- Film poster
- ラブホテル
- Directed by: Shinji Sōmai
- Written by: Takashi Ishii
- Produced by: Yoshiyuki Kaino
- Starring: Minori Terada Noriko Hayami
- Cinematography: Tadashi Miura; Katsuji Oyamada; Noboru Shinoda;
- Edited by: Isao Tomita
- Production companies: Director's Company Nikkatsu
- Release date: August 3, 1985 (Japan);
- Running time: 88 minutes
- Country: Japan
- Language: Japanese

= Love Hotel (1985 film) =

Love Hotel (ラブホテル, Rabu hoteru) is a 1985 Japanese pink film in Nikkatsu's Roman porno series, directed by Shinji Sōmai and starring Noriko Hayami.

==Synopsis==
When businessman Tetsuro Muraki has his company go bankrupt and his wife Ryoko is raped by gangsters who use her body to pay off his debts, he succumbs to despair.
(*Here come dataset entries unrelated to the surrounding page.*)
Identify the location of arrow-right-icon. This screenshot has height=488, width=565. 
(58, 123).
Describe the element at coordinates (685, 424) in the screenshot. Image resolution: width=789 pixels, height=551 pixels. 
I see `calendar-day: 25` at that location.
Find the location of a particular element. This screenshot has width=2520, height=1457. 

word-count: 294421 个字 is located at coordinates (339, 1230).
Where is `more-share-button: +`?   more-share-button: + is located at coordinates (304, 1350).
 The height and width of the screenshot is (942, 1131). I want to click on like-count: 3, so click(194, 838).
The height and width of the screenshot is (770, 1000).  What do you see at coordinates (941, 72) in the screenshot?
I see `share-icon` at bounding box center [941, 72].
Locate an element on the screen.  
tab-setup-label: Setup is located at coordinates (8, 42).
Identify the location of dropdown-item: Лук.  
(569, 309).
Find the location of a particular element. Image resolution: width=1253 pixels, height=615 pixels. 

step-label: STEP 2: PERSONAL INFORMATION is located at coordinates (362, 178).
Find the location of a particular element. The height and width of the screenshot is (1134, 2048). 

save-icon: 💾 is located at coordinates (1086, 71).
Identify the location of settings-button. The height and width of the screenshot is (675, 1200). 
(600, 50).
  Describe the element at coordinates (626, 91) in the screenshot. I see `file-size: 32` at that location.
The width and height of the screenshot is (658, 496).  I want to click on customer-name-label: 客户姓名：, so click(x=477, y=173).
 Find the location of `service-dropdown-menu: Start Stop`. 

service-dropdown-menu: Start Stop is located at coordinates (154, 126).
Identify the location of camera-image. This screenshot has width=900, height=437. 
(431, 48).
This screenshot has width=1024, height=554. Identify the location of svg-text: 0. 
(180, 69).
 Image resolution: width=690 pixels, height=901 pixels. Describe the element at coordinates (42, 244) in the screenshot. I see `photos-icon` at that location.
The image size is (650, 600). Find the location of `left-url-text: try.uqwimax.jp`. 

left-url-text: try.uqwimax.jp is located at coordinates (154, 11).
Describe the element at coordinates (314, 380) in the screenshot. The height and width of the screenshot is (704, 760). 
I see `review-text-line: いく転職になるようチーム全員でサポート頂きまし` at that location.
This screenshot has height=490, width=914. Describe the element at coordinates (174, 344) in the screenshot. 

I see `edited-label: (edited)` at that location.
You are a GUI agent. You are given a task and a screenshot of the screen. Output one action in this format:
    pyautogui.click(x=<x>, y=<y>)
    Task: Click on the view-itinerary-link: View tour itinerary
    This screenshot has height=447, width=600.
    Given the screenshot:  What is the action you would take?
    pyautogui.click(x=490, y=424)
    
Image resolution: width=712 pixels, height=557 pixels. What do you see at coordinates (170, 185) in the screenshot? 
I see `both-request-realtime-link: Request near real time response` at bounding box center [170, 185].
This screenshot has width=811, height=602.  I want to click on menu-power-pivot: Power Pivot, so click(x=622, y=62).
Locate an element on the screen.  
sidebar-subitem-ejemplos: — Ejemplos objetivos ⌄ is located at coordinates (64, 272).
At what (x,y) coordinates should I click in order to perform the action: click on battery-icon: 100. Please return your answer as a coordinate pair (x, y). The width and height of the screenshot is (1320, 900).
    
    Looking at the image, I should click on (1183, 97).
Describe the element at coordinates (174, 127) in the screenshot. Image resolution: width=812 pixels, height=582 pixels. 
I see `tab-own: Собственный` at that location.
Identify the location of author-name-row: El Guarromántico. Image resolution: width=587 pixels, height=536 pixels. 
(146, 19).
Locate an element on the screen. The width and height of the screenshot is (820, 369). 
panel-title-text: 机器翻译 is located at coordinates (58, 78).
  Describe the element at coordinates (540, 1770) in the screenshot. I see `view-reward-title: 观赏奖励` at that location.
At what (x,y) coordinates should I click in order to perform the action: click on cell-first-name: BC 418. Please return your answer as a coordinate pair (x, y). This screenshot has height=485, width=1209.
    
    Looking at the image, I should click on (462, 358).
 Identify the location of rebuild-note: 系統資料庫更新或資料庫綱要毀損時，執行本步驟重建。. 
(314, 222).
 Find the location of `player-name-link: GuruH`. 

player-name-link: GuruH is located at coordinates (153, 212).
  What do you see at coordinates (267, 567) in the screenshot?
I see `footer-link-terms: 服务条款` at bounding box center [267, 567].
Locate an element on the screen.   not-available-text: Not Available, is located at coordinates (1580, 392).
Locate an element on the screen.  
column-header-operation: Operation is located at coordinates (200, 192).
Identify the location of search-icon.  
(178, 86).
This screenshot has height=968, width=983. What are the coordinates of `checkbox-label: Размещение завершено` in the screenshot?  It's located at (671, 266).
He hires a prostitute, Nami, to go with him to a love hotel with sex and suicide in mind.

==Cast==
- Minori Terada (寺田農) as Tetsuro Muraki
- Noriko Hayami as Nami Tsuchiya
- Rie Nakagawa (中川梨絵) as Masayo Ohta
- Kiriko Shimizu (志水季里子) as Ryoko Muraki
- Nobutaka Masutomi (益富信孝) as Kiyoshi Ohta
- Toshinori Omi (尾美としのり) as the Assistant Director
- Kōichi Satō as the Taxi Driver

==Background==
Although director Shinji Sōmai had worked for Nikkatsu in the 1970s and served as an assistant director, this film marked his only work in the Roman porno genre for Nikkatsu. The film was produced by the Directors's Company (ディレクターズ カンパニー), an association of young directors formed in 1982. The screenplay was the work of Takashi Ishii who would later rework the script for his directorial debut, the 1988 film Angel Guts: Red Vertigo.

==Reception==
Jawni Han writing for Metrograph called the film a classic of the Roman Porno genre. Beatrice Loayza of The New York Times said that the director's "[...] exquisite visual compositions (of lonely bedrooms, concrete piers, and nocturnal courtyards) infuse even the film’s racy images with a somber sense of longing and introspection, finding beauty and humanity in the midst of the macabre."

==Awards and nominations==
7th Yokohama Film Festival
- Won: Best Film
- Won: Best Director - Shinji Sōmai
- Won: Best Screenplay - Takashi Ishii
- Won: Best Cinematography - Noboru Shinoda
- Won: Best Actor - Minori Terada

The film also won the Nikkatsu in-house award for Best Film of the Year.